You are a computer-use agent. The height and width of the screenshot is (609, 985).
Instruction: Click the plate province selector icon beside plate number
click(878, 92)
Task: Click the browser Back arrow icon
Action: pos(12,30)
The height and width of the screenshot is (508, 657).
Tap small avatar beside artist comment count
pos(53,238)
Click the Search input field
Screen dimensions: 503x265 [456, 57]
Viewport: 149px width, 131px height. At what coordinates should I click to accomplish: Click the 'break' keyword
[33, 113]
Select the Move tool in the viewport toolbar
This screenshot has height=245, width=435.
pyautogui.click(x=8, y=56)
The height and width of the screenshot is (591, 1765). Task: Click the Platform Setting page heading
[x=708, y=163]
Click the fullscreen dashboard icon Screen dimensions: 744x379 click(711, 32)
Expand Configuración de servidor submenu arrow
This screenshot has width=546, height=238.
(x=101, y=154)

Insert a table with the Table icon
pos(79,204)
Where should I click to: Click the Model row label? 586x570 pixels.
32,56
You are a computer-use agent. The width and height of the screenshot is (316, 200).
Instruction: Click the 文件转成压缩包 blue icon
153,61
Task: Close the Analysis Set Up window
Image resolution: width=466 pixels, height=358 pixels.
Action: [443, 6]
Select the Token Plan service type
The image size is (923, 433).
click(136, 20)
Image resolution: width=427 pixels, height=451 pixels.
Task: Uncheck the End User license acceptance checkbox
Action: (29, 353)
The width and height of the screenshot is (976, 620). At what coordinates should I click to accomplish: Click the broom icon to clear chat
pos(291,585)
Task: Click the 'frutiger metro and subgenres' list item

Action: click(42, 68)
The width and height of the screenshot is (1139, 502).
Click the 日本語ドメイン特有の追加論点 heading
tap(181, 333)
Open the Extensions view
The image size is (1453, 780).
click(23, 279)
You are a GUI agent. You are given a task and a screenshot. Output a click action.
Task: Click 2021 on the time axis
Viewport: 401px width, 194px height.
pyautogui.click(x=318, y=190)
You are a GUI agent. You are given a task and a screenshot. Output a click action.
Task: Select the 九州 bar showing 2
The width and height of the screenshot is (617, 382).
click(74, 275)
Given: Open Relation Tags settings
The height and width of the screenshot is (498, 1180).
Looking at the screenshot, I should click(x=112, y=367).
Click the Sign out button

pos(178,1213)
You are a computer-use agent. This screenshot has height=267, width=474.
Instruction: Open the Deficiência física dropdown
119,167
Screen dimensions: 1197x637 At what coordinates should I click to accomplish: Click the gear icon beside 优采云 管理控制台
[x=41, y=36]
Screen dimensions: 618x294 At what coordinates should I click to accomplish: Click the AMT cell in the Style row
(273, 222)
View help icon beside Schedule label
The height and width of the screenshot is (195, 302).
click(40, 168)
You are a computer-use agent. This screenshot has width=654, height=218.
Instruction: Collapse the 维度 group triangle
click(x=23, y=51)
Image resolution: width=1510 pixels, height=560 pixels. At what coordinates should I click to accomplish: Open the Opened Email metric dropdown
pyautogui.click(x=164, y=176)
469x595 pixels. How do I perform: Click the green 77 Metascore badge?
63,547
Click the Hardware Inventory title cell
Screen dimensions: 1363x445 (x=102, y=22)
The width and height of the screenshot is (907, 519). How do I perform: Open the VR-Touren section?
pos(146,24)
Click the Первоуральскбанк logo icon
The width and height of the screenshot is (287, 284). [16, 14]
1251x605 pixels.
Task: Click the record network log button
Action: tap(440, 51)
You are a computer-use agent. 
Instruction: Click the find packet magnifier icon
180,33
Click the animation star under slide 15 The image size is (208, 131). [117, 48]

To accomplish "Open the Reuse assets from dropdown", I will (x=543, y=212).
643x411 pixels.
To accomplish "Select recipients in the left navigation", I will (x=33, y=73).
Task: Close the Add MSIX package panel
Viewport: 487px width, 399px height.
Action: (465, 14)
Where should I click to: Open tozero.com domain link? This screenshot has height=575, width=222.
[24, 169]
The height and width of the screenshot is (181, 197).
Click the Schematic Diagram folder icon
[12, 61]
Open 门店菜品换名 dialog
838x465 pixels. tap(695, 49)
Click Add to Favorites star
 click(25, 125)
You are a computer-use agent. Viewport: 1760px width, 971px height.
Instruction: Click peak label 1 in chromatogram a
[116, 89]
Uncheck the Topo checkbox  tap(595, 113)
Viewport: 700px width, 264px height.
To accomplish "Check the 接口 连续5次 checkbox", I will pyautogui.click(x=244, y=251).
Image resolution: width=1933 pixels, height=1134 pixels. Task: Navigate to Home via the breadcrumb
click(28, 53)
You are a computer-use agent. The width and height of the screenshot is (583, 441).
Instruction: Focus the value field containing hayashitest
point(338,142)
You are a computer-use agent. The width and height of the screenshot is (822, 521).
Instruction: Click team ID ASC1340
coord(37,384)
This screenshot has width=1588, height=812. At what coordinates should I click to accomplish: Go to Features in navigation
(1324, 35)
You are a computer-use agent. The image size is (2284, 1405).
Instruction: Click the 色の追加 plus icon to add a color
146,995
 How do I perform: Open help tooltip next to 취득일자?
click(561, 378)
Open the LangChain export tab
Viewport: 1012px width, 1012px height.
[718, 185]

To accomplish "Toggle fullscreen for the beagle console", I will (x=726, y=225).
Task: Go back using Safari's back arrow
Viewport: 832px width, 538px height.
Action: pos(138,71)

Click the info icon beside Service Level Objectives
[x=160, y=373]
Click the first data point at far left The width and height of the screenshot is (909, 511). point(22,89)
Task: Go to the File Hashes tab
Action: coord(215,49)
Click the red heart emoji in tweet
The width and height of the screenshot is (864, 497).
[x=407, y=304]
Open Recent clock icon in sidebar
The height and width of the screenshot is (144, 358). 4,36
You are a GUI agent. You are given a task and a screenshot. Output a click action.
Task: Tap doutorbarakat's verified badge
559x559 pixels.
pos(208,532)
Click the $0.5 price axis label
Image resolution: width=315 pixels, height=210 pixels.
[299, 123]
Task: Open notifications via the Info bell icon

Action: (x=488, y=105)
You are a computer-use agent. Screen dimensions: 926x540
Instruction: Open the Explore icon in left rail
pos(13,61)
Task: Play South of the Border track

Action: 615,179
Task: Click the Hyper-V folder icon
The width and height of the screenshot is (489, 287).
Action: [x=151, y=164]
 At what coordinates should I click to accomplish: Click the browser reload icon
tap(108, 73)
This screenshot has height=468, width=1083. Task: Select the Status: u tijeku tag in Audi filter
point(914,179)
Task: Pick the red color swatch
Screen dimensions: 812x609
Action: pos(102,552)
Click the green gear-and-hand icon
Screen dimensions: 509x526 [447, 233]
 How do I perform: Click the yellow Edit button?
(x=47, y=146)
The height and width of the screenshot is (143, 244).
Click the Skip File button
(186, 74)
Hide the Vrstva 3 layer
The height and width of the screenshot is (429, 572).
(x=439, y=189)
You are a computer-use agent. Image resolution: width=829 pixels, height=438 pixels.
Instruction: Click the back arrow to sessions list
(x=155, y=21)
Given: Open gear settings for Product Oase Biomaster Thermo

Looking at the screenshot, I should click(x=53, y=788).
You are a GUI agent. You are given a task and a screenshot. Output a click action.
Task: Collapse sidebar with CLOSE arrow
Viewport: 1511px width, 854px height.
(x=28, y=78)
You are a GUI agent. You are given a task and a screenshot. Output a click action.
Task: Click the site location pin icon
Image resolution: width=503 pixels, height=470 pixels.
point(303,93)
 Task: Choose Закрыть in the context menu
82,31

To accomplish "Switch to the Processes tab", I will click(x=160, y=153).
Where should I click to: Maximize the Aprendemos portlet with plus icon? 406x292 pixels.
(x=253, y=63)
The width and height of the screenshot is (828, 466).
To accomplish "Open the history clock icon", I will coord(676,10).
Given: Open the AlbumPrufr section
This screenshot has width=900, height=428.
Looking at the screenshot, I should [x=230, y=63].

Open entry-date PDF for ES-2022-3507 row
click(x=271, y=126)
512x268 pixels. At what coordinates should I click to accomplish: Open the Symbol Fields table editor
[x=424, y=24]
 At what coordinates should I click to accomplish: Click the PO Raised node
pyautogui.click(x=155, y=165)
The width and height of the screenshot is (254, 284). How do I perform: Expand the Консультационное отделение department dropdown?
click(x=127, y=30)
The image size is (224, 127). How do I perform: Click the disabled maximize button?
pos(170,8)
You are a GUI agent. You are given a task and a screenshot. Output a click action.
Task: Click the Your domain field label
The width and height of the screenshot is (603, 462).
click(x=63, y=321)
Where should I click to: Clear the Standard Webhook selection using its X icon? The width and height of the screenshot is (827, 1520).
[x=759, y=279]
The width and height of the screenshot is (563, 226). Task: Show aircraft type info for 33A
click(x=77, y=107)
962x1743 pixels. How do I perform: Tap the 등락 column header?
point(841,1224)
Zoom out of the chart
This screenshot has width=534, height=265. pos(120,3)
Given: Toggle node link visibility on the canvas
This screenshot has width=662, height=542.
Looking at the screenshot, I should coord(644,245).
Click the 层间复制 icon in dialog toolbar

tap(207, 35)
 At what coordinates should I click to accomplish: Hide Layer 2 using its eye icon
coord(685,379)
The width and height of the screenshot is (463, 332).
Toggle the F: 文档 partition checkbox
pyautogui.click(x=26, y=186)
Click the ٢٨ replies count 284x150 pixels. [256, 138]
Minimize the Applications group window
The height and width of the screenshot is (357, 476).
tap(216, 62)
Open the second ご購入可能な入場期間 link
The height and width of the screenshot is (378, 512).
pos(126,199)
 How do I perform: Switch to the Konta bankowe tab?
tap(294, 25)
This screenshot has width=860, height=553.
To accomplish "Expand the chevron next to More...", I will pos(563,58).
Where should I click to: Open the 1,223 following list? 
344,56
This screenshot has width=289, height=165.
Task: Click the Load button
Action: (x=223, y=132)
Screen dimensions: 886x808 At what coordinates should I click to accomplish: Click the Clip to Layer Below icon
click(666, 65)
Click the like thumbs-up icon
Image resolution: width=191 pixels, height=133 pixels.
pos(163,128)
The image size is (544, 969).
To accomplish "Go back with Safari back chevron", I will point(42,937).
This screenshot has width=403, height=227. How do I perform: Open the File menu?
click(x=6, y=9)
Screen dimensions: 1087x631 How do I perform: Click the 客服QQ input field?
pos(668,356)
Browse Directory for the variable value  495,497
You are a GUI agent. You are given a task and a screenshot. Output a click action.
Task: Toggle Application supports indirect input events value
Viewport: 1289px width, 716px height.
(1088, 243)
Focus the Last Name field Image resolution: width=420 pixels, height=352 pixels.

_ _ _ _

=== Problem details ===
Please copy out the entries word for word, beginning at the line that has "At what coordinates should I click to accomplish: Hide" and stopping after the last line of the entries.

=== Expected answer ===
 At what coordinates should I click to accomplish: Hide Layer 2 using its eye icon
coord(685,379)
The width and height of the screenshot is (463, 332).
Toggle the F: 文档 partition checkbox
pyautogui.click(x=26, y=186)
Click the ٢٨ replies count 284x150 pixels. [256, 138]
Minimize the Applications group window
The height and width of the screenshot is (357, 476).
tap(216, 62)
Open the second ご購入可能な入場期間 link
The height and width of the screenshot is (378, 512).
pos(126,199)
 How do I perform: Switch to the Konta bankowe tab?
tap(294, 25)
This screenshot has width=860, height=553.
To accomplish "Expand the chevron next to More...", I will pos(563,58).
Where should I click to: Open the 1,223 following list? 
344,56
This screenshot has width=289, height=165.
Task: Click the Load button
Action: (x=223, y=132)
Screen dimensions: 886x808 At what coordinates should I click to accomplish: Click the Clip to Layer Below icon
click(666, 65)
Click the like thumbs-up icon
Image resolution: width=191 pixels, height=133 pixels.
pos(163,128)
The image size is (544, 969).
To accomplish "Go back with Safari back chevron", I will point(42,937).
This screenshot has width=403, height=227. How do I perform: Open the File menu?
click(x=6, y=9)
Screen dimensions: 1087x631 How do I perform: Click the 客服QQ input field?
pos(668,356)
Browse Directory for the variable value  495,497
You are a GUI agent. You are given a task and a screenshot. Output a click action.
Task: Toggle Application supports indirect input events value
Viewport: 1289px width, 716px height.
(1088, 243)
Focus the Last Name field Image resolution: width=420 pixels, height=352 pixels.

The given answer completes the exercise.